/distributed-deeplearning-kubernetes

Collection of resources for automatic deployment of distributed deep learning jobs on a Kubernetes cluster

Primary LanguagePython

Distributed Deep Learning Using Kubernetes and CustomOperators

This repository is a collection of resources and scripts for the deployment and automation of resources allocation for Kubernetes operators. You can find a version of my MXNet Go operator at https://github.com/StefanoFioravanzo/mx-operator and the more general Python DLOperator at https://github.com/StefanoFioravanzo/dl-operator.

.
├── README.md
├── azure_cli
├── clean_up.sh
├── config.sh
├── deploy_job.sh
├── init.sh
├── mxnet_distributed
│   ├── docker
│   │   ├── cifar10
│   │   └── linear_model
│   └── local_distributed_kvstore
├── operator_deployments
├── remote_volume_storage
└── tf_distributed
    ├── image_painting_docker
    ├── mnist_docker
    └── template_cpu_distributed
azure-cli/

Collection of scripts to automate the setup of Azure cloud resources, management of a cluster o nodes, setup of remote storage.

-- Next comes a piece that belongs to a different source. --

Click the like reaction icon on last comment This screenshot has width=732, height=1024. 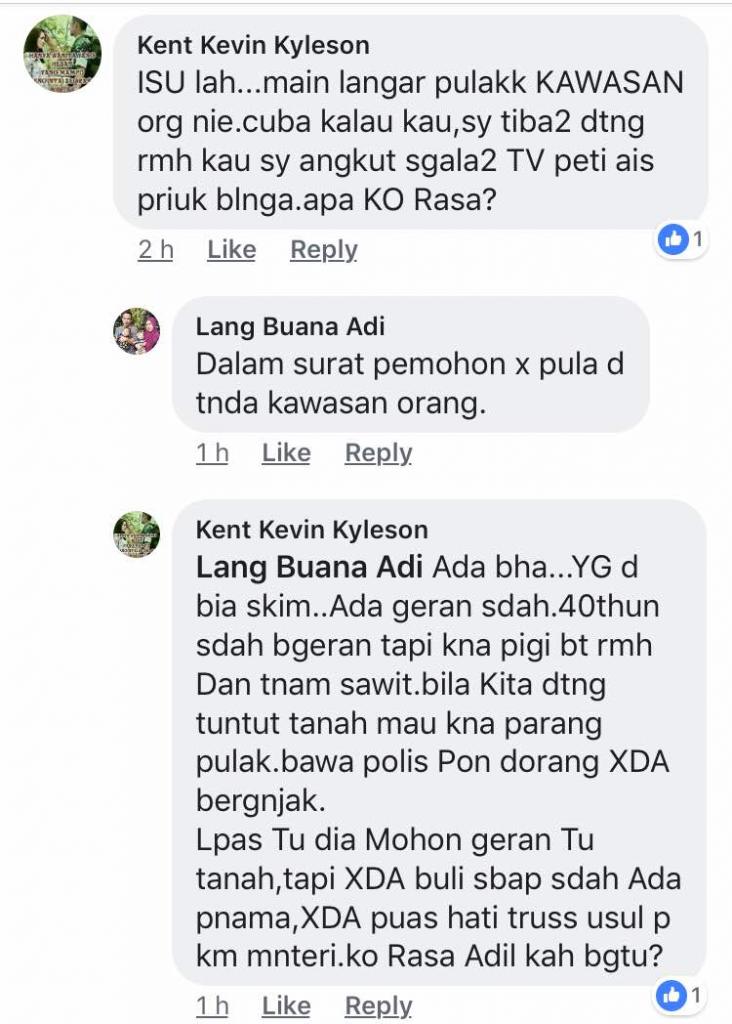click(671, 995)
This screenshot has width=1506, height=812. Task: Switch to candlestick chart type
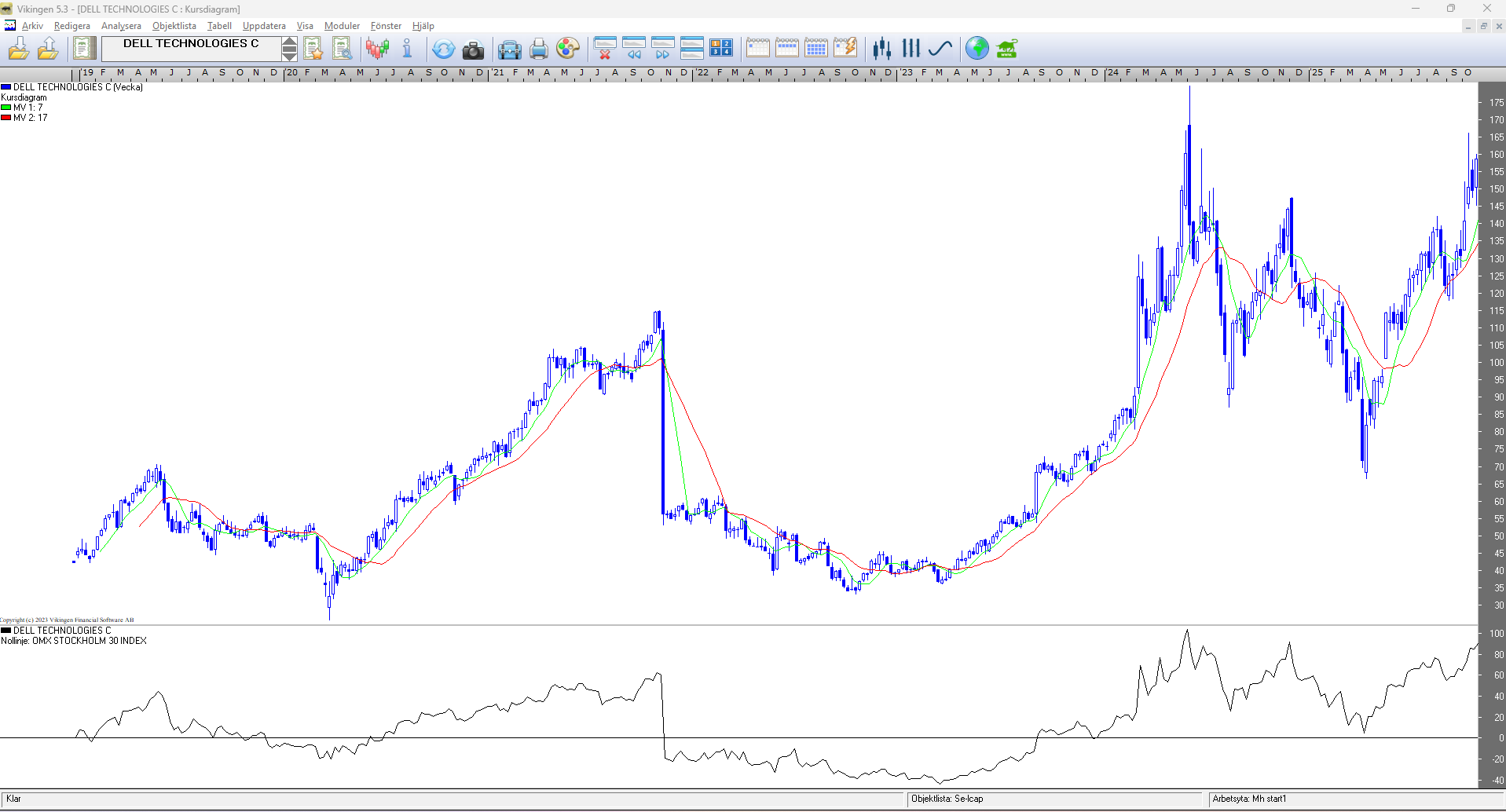(881, 49)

  • Resource Groups & Storage Accounts: An Azure resource group is a logical container into which Azure resources are deployed and managed, useful for concerns separation and resource management. A storage account contains all the Azure Storage data objects: blobs, files, queues, ...
  • AKS: Azure provides its own Kubernetes container orchestration service to manage and deploy Kubernetes clusters.
  • File Shares: Azure Files offers fully managed file shares in the cloud that are accessible via the industry standard SMB protocol. Azure Files are the optimal choice for loading and storing training data in the cloud and for result and log reporting.
  • Blob Storage: Blob storage is optimized for storing massive amounts of unstructured data, such as text or binary data.
mxnet-distributed/

Examples and docker files to test MXNet distributed environment

  • docker/: Docker is the perfect companion when testing applications that involve multiple processes that would need to run on multiple machines. The provided setup will run either a linear model or a cifar10 architecture with 1 master, 1 scheduler and 1 worker. 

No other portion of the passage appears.